▶ YOUR GOAL: Continue the explanation of how C string literals end up in read-only memory, starting right after its last sentence.
** Start SELECTED EXTRACT **
I heard that in C, if I do
char *s = "hello world".
the "hello world" is actually stored in read-only memory.
I am not so clear about read-only memory. What is the explanation? Is that like a flag to the compiler that tells the compiler to do not write into that section?
That's not a feature of the C language but a feature of the compiler/linker and the operating system working together.
When you compile such code the following happens:
The compiler will put the string into a read-only data-section.
The linker collects all the data in such read-only sections and puts them into a single segment. This segment resides in the executable file and is flagged with a "read only"-attribute.
Now comes the operating system executable loader. It loads the executable (or maps it into memory to be more exact). Once this is done, the loader walks the sections and sets access-permissions for each segment. For a read-only data segment it will most likely disable code-execute and write access. Code (for example, your functions) gets execute rights but no write access. Ordinary data like static variables gets read and write access and so on...
That's how modern operating systems do it.
As said, it's not a feature of the C language. If you compile the same problem for DOS, for example, the program will run but no write protection would be possible, because the DOS-loader does not know about read-only sections.
Executables contain two parts: a .data section, containing global variables, and a .text section, containing the actual machine code.
** End SELECTED EXTRACT **
** Start DATA SHOWN **
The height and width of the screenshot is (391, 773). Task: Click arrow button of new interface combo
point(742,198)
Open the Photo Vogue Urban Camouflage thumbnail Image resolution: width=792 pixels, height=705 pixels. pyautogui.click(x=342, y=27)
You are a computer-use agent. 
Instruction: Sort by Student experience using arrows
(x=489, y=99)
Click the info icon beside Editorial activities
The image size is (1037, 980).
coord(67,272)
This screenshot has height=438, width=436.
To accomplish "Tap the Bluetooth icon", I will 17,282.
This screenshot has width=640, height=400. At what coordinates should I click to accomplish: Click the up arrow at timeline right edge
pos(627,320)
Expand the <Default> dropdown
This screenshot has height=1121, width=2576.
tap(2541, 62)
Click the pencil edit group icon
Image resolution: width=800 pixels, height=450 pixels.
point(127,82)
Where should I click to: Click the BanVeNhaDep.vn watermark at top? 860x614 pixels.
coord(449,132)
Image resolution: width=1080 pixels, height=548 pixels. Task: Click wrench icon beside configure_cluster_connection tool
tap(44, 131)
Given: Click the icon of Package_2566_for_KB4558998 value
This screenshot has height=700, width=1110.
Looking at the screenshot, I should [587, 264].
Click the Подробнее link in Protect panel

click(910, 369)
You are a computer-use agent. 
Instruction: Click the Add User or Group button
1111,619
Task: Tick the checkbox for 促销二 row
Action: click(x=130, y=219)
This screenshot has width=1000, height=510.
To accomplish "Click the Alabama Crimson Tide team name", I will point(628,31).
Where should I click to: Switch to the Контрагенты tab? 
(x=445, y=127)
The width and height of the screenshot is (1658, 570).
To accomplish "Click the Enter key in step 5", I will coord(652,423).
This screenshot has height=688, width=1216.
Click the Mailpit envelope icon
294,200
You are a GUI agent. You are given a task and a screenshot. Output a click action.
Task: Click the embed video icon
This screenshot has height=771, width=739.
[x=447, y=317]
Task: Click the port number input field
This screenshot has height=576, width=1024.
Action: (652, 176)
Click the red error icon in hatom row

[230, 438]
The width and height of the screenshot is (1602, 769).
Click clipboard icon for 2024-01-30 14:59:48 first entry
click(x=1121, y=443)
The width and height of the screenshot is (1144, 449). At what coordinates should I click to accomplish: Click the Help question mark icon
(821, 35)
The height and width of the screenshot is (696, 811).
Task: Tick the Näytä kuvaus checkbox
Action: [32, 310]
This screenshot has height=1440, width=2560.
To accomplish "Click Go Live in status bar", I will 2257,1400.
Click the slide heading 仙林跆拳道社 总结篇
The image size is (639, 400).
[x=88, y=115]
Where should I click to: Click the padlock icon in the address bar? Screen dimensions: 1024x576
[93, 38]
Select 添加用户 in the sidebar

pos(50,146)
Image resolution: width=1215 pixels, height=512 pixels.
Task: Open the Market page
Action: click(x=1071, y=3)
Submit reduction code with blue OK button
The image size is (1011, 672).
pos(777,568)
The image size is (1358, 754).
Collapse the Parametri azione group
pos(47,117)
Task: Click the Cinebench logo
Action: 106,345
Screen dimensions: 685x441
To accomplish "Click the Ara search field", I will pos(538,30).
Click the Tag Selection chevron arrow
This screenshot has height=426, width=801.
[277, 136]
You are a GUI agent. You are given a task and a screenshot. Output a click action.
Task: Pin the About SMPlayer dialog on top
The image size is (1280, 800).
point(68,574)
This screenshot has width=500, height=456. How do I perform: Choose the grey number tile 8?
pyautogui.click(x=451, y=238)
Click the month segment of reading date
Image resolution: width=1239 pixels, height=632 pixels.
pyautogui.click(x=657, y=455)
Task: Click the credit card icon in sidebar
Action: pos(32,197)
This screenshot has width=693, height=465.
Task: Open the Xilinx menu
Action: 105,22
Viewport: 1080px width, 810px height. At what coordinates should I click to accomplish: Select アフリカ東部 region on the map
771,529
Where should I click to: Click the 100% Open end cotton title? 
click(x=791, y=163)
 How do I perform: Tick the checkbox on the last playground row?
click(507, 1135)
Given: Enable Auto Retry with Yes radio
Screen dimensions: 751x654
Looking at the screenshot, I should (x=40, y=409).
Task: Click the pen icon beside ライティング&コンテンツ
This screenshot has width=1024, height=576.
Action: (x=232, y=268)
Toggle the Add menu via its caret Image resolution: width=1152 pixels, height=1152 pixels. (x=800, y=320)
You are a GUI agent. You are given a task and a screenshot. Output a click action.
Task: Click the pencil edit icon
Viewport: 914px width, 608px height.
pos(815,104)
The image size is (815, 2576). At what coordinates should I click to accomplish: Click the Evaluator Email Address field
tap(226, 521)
** End DATA SHOWN **
▶ WRITTEN RESPONSE:
Strings are placed into the .data section. What C does when it sees "Hello world" is it puts the string "Hello world" into the executable itself, and replaces instance of "Hello world" in the program with the address where that string ends up being loaded.
Having said that, I'm not sure why it's read-only - theoretically a program should be able to modify its own memory..
True read-only memory is implemented by the memory subsystem of the OS. The OS can mark certain pages as read-only.
In the binary, the compiler can tell the OS which parts of the executable should be placed in read-only vs read-write memory pages.
When you write
char s="sneha"; you are allocating 10 bytes of storage space(not memory, memory comes into picture only when u r executing your program) in your object file. This is static allocation of memory( at compile time).
But when you write
char *s="sneha"; you are not allocating any storage space to store
"sneha". It will get stored in READ ONLY section. But the pointer
s is stored in different section based on where it is declared. But it is pointing to the READ ONLY DATA
"sneha". So if you try to write on it you will get segmentation fault.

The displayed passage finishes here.